OTOH going out is much as it was, I'm bloody minded me, I want a truancy patrol to stop me! Of course it'll never happen, like NSPCC collectors in the high street and Jehovah's Witnesses I think they have this 6th sense for trouble and keep away from me.

Mieke said...

Yes, let's all make a lot of noise! :) And make people laugh, too! There's not enough laughter and too much fear.

And about emigrating: I did that. I came to this country because I wasn't free to home educate in my native country. So I can understand why people (want to) do it. I know I am lucky to have teenagers, who have learned so much of being involved in this whole process in the past year and who wouldn't really suffer from any of this Bill going through. But their children might...

I use every opportunity to tell people how beneficial home education has been / is to my children and to share the truth about the government plans and I do try and point out the disadvantages of the school system without giving the school choosing people too much of a guilty feeling...

If the government thought their accusations and slander were going to drive me underground they were gravely mistaking. I had dozens of reasons to keep to myself and go my own sweet home educating way before, but now I have even more reasons to be noisy and dangerously free spirited. Thanks for your encouragement, Grit :).

liz said...

Loud applause from me! I concur that this is *just* what I needed to read today and every day.
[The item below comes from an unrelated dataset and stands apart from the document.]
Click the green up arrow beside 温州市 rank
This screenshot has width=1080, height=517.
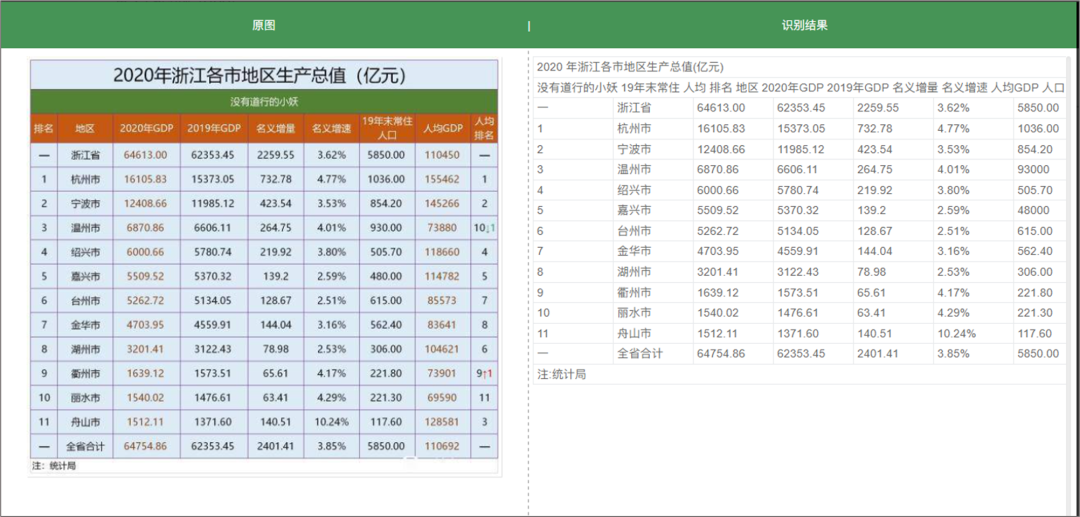click(x=491, y=228)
I have found myself doing and thinking as you have done and I totally agree that when the fearful impulse to keep indoors comes over me I must fight it.

@untwining said...

I wholeheartedly agree. Every single truthful response and action exposes the lie - whether it's going about your daily life, talking to people openly and honestly, writing blog posts, commenting on news articles and showing others what a positive choice home ed is.

There is a growing network of people who are resisting the onslaught of profoundly anti-family, anti-individual government initiatives. We are finding each other online and forging such strong bonds that it's only a matter of time before we become as familiar with each other in real life.

Really, the government has completely underestimated how driven people are to protect their families - not to mention their freedom. We just need to keep calm and carry on :)

Firebird said...

Which reminds me I must get one of those t-shirts. http://www.keepcalmandcarryon.com/ :-)

Ciaran McHale said...

You wrote: "Chloe is astonishing. [...] Unafraid to express her rights, know her freedoms; she is confidence without arrogance, expression without fear."

I think the expression you are looking for is that Chloe is a Balls breaker.

:-)

Regards,
Ciaran

R. Molder said...

Well Grit, at least the gritlets have watched you tackle politics in a way that would not be taught in school and you've shown them how to make a difference.

An Almost Unschooling Mom said...

We have to embrace our rights, or we lose them. We're not violating any laws, we are free to visit museums, and libraries in the morning, just the same as any school class out in the middle of the day for a field trip. Just imagine, a "teacher" cringing, and looking over his/her shoulder as they lead their class of 30 students through the entrance of the Zoo. We shouldn't cringe either!

Grit said...

Thank you people for your thought provoking comments and support. I feel a renewed missionary zeal firing me up right now!